-- DATASET RECORDS follows --
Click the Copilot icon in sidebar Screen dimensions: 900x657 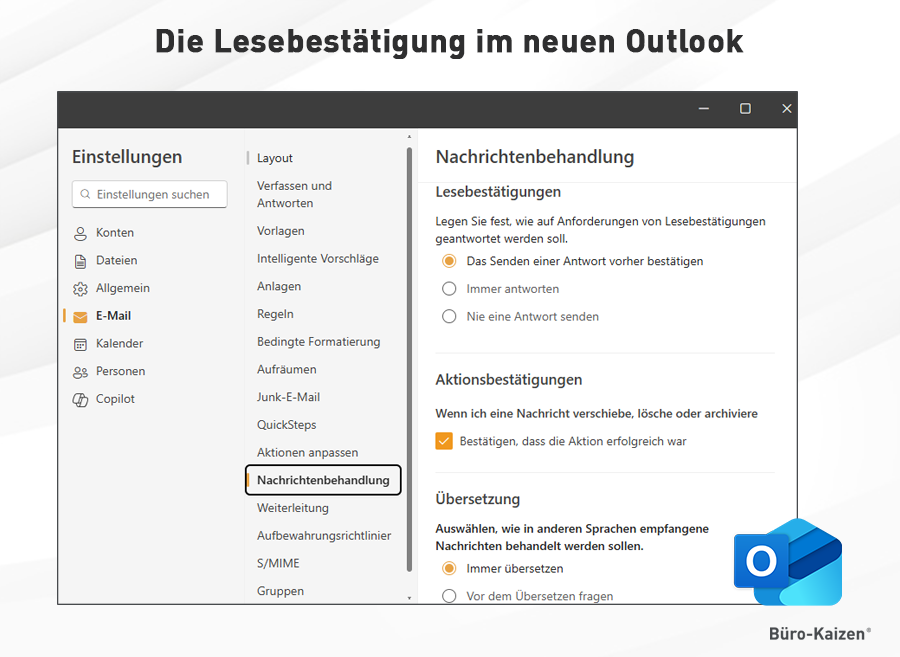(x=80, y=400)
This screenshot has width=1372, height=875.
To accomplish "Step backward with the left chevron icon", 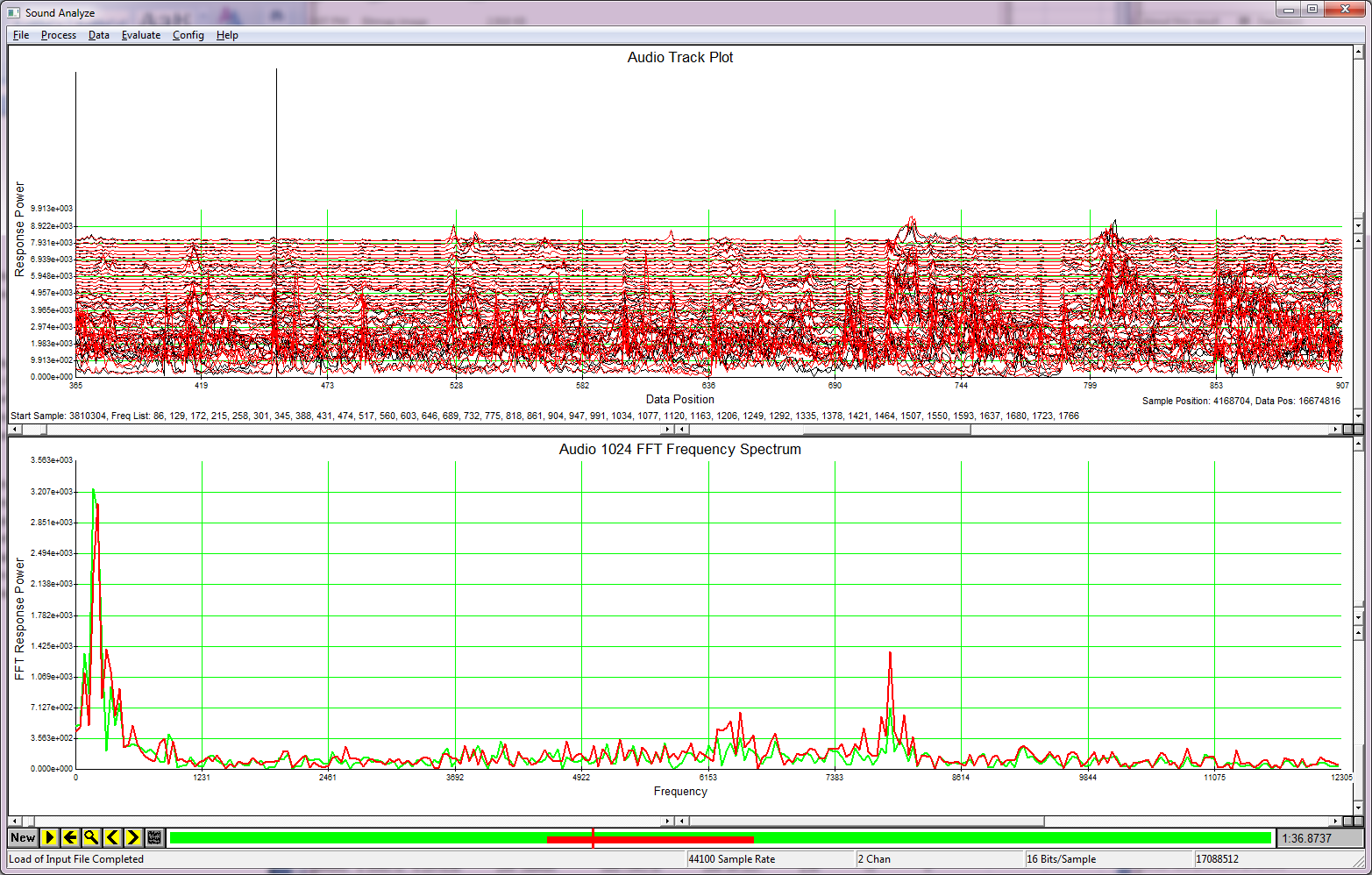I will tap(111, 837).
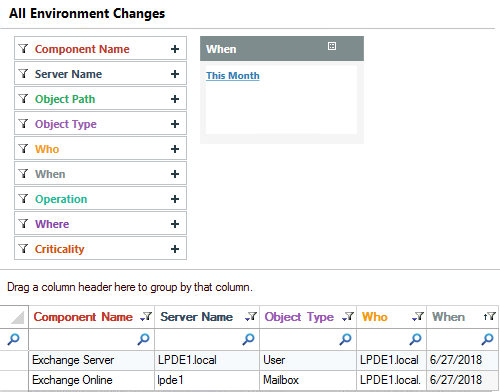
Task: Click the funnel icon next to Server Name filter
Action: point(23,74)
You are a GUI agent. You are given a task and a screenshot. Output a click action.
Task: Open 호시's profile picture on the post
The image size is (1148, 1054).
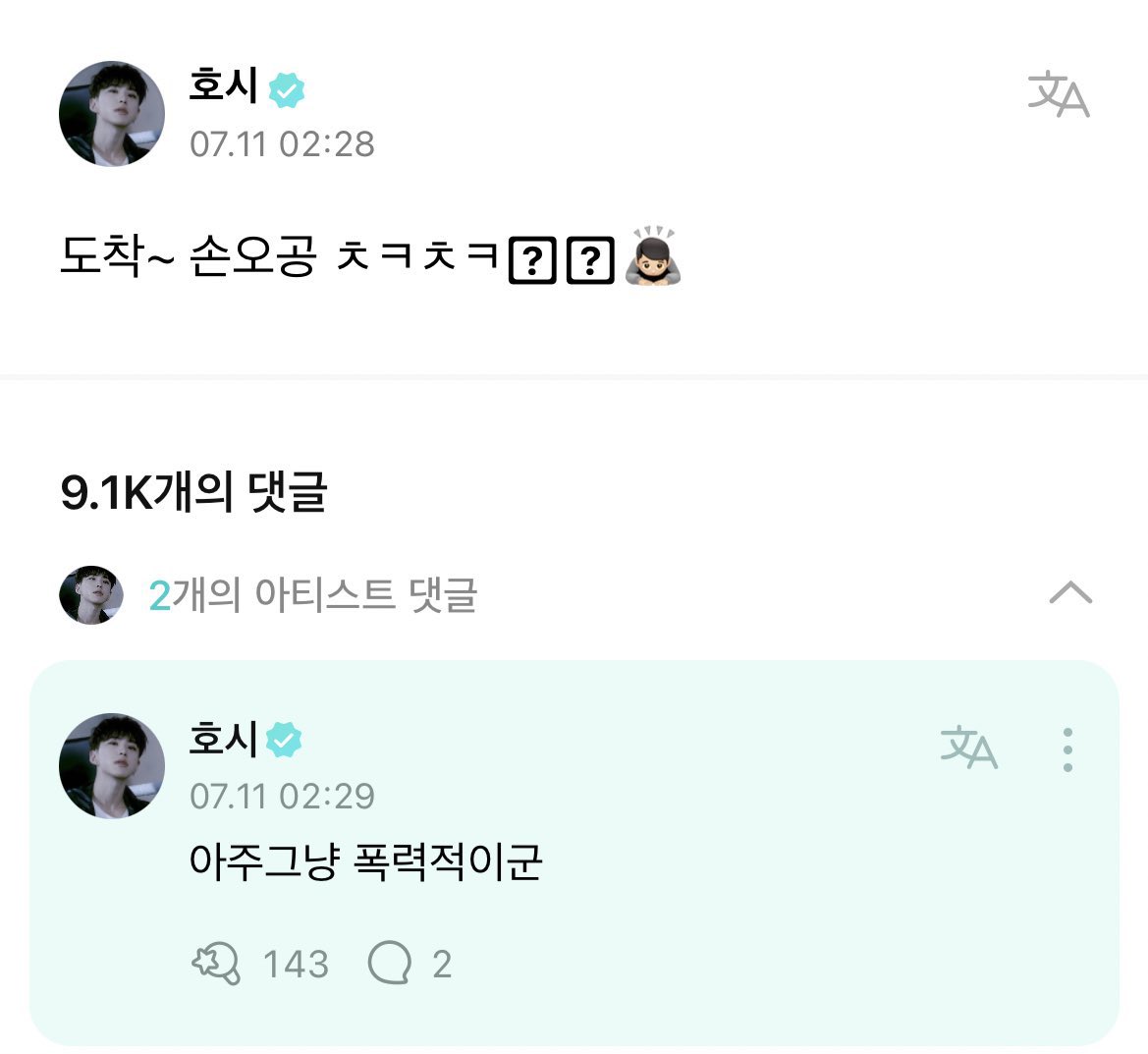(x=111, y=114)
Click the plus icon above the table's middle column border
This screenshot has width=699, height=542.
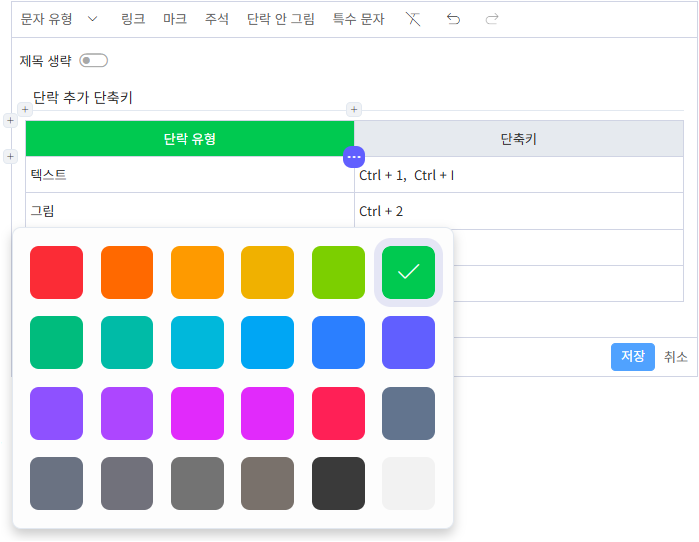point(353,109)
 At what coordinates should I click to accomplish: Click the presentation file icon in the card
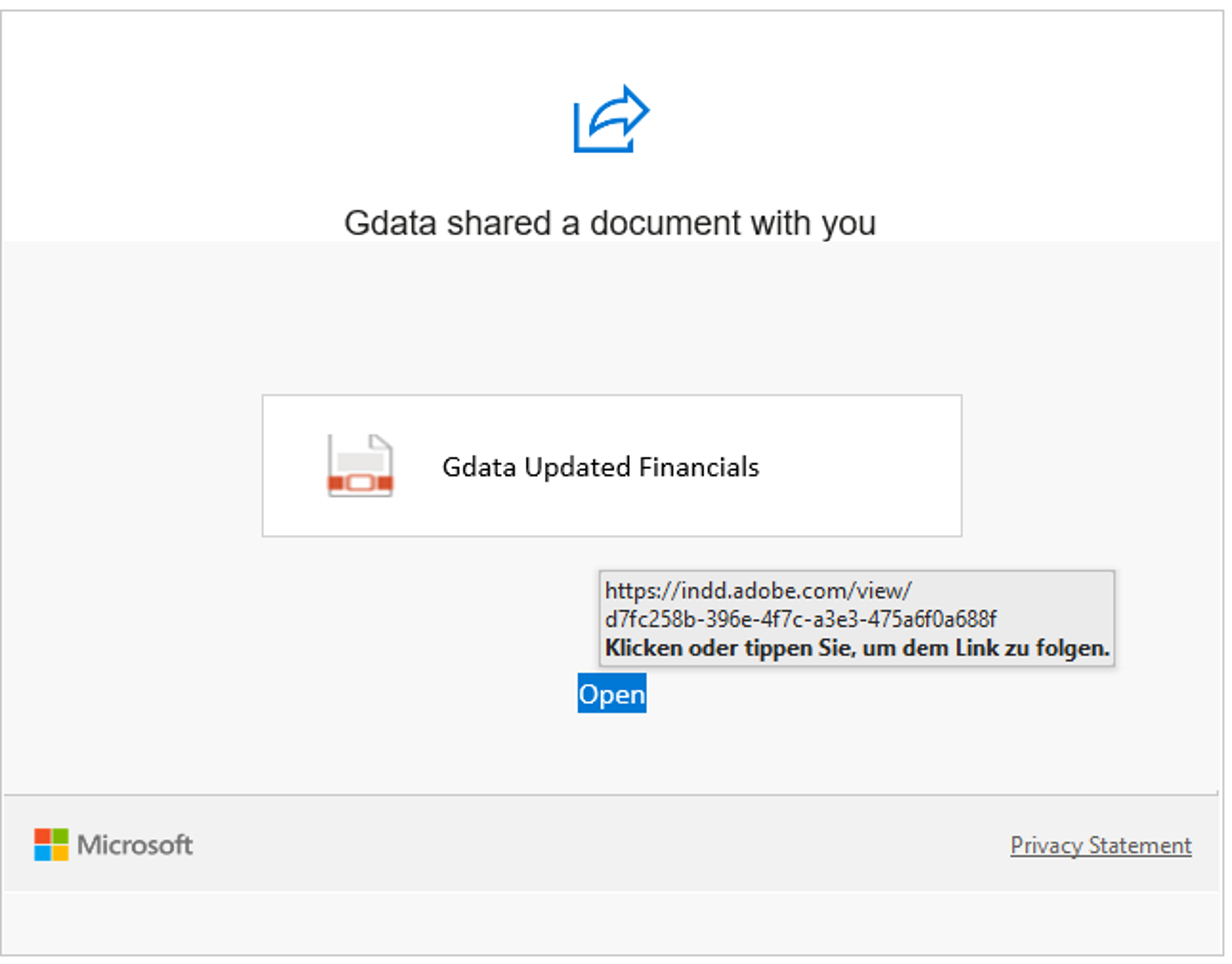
-- DATASET RECORDS concluded --
### EXERCISE
Only the lines from the one containing "Click the plus" through the final line of the records should be transcribed, exactly and with no pictures.

### EXPECTED ANSWER
Click the plus icon above the table's middle column border
This screenshot has width=699, height=542.
point(353,109)
 At what coordinates should I click to accomplish: Click the presentation file icon in the card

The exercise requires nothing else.